In other words, although the faction attributed to Khamenei rejects the JCPOA talks by one hand, it is forced to pull it back with its other hand.

‘Negotiating with the West is a decision that political sovereignty must make, and the president is mostly the one who implements this decision,’ the Setareh-e-Sobh newspaper wrote in an article titled ‘The Need to De-escalate Foreign Policy.’

In other words, it is assumed that the political rule of Velayat-e-Faqih, headed by Khamenei, has no choice but to negotiate with the West over its nuclear program.

In another article entitled ‘The United States will likely want more concessions from Iran,’ Setareh-e Sobh eloquently shows the weak and low position of the Iranian government in the possible Vienna negotiations.

This newspaper highlighted the regime’s sickness in such a way that, “Iran should try to take advantage of the same limited concessions that the United States gives to Iran, the new negotiations will differ in content from the Obama administration, the political system should retreat somewhat from its position, there is no other way for the country.”

In another article on the Vienna talks, this newspaper wrote, “now that the government has been consolidated, the opposites to JCPOA have gradually come to terms with the facts and are giving the green light for the talks.”

According to most of the media of the Iranian government and the world and other apparatus of this regime, this government cannot do anything in the economic field without lifting the sanctions because they block any maneuver by the regime.

In addition, the failure to reach an agreement because of the explosive economic and social conditions, the society is a potential threat and danger for the regime and any of which could become a real threat to the Iranian government if the Vienna talks do not take place.

The Farhikhtegan newspaper, quoting a government expert named Diako Hosseini, highlighted this need as follows: “The lifting of sanctions is a priority in the presidency, not the revival of the JCPOA. The generalities of the mainstream government’s approach to the talks are clear, and we will soon see the resumption of nuclear talks between Iran and other countries.”

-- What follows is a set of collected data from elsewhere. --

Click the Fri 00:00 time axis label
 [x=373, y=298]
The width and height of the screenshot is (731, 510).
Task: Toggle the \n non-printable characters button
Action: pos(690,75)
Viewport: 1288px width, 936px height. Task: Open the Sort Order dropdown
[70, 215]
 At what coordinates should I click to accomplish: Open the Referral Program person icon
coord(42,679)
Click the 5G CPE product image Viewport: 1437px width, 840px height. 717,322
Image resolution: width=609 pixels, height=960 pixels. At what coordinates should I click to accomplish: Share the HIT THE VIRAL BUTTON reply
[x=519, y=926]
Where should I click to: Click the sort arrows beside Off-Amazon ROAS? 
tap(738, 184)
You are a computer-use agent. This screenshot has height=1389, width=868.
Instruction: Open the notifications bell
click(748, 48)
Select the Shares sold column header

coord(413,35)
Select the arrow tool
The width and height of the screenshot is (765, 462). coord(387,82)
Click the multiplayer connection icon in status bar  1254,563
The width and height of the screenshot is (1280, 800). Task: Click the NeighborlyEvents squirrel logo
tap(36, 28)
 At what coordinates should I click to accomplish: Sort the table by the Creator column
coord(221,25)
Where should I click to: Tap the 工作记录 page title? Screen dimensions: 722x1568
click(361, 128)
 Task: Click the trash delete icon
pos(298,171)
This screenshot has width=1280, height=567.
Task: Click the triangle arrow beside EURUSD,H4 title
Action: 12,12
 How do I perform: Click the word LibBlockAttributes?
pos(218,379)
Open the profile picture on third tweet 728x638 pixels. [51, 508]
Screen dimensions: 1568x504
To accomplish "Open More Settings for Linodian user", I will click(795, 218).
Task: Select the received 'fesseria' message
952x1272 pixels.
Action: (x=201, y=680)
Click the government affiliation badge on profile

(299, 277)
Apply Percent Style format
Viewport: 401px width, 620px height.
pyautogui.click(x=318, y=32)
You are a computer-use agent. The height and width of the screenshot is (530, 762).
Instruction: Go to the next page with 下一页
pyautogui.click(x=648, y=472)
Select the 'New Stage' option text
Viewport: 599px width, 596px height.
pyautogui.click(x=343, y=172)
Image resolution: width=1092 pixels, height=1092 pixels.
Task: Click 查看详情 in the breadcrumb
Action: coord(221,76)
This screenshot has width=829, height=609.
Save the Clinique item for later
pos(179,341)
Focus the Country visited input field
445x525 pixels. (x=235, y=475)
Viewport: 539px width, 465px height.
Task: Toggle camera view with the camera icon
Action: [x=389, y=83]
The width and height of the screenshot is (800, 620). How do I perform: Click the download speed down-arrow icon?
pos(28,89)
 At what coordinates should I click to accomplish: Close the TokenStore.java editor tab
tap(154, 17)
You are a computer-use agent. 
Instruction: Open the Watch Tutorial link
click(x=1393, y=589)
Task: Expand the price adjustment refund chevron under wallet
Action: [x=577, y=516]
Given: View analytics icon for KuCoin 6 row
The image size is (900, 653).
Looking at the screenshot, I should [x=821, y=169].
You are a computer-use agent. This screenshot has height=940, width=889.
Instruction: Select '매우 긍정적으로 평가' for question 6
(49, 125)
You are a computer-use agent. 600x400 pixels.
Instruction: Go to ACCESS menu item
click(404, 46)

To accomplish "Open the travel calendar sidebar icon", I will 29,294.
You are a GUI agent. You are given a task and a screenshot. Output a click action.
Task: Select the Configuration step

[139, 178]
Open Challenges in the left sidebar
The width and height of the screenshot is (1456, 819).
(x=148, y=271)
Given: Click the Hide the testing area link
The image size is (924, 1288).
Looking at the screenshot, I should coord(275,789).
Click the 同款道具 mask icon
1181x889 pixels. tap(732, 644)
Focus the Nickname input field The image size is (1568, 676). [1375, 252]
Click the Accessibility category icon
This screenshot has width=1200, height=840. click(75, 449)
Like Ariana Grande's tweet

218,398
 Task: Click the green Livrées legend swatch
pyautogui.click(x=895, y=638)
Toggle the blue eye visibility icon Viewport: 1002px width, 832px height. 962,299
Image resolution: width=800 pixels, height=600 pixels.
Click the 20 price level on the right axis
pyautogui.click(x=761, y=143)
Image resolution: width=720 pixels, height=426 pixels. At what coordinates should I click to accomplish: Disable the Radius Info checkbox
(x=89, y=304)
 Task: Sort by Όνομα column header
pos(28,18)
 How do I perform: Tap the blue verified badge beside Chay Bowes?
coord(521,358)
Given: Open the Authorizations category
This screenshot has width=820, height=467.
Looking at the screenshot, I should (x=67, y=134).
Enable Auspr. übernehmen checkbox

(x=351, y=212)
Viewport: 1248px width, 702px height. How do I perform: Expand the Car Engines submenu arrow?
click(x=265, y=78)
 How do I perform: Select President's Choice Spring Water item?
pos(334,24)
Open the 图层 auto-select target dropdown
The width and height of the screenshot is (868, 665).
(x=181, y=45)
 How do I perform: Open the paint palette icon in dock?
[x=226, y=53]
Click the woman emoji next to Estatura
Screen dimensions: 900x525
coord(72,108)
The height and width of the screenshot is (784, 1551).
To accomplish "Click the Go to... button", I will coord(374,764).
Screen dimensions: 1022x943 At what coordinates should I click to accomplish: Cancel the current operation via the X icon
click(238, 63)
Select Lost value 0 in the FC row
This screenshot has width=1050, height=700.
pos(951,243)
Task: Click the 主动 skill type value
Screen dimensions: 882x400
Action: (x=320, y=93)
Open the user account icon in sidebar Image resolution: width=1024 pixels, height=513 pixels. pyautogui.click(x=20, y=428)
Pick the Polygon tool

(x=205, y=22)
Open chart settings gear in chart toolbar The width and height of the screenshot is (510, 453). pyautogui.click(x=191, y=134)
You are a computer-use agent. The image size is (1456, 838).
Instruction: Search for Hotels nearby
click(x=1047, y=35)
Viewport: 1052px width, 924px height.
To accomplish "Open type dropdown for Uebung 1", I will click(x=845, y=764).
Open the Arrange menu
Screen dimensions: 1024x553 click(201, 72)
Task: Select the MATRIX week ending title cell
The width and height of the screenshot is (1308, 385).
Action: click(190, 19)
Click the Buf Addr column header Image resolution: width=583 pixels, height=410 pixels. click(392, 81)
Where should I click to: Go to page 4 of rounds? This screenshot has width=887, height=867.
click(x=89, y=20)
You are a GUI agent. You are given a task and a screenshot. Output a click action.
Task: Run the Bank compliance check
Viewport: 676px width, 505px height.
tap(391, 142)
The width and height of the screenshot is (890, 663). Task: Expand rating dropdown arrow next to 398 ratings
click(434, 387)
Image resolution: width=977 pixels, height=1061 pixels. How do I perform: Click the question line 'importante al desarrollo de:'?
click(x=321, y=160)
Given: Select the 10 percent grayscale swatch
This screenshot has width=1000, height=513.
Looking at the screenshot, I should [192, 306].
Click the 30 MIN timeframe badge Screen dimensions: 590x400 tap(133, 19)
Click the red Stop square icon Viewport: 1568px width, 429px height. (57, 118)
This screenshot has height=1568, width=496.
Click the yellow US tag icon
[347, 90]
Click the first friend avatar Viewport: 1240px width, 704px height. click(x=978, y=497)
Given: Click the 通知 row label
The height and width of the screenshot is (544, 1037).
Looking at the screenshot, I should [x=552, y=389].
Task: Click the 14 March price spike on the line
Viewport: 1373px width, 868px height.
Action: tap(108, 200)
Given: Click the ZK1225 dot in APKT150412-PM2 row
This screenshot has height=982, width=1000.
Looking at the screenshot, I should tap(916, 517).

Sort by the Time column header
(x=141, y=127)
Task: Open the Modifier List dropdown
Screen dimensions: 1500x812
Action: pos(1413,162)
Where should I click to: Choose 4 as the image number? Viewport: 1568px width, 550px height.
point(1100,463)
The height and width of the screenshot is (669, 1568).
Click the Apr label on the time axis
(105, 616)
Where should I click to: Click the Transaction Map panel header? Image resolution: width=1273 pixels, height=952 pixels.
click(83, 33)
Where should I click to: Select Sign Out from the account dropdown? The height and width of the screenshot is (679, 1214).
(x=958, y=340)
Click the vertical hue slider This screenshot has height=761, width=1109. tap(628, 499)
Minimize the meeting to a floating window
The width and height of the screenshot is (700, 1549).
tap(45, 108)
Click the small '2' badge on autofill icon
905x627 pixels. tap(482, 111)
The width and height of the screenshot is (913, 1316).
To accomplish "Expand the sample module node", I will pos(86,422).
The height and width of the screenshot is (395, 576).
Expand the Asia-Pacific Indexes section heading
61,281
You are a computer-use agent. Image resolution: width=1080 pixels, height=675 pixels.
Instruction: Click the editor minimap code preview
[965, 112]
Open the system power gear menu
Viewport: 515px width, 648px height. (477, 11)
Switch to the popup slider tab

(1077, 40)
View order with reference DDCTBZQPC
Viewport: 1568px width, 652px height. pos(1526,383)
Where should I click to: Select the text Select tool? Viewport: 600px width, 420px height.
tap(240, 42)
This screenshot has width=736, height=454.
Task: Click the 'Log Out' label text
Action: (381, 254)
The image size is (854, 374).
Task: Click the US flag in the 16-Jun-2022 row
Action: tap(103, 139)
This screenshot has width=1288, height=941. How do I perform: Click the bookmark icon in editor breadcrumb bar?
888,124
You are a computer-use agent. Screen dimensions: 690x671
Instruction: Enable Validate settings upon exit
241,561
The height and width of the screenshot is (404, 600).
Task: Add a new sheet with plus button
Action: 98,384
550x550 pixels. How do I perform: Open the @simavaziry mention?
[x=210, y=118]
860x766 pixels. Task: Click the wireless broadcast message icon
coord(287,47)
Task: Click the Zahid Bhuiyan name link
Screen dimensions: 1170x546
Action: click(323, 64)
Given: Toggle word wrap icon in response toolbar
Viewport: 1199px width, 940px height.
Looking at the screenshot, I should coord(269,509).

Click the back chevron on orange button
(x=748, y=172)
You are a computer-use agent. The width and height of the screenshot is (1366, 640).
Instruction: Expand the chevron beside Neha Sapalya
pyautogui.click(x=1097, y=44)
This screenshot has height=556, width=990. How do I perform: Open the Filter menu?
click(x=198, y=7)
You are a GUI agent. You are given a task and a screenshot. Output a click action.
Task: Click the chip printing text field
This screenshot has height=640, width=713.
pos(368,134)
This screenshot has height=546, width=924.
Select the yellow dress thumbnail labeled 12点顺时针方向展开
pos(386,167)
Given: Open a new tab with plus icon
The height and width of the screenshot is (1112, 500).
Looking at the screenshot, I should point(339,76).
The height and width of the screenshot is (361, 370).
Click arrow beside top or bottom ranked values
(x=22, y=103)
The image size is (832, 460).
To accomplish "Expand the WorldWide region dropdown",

But with all these assumptions, there is always a sign of contraction and intensification of a conflict with the international community by the Iranian government as an option, albeit with a lower percentage of probability, and it should not be removed from the equations of the Vienna talks in general.

As Diako Hosseini says about the global consensus against the Iranian government in the process of acquiring a nuclear weapon: “The second process goes back to the common concern of these countries (Western countries, Russia and China) about the Iranian government’s acquisition of nuclear weapons.

“There is a concern between China and Russia that if the JCPOA is canceled and international oversight of Iran’s nuclear activities is lifted, Iran could approach the atomic bomb, and if IAEA oversight in the form of IAEA and safeguards is lost, then there is a concern. China and Russia will increase, and it will be possible to reach a consensus against the Iranian government.”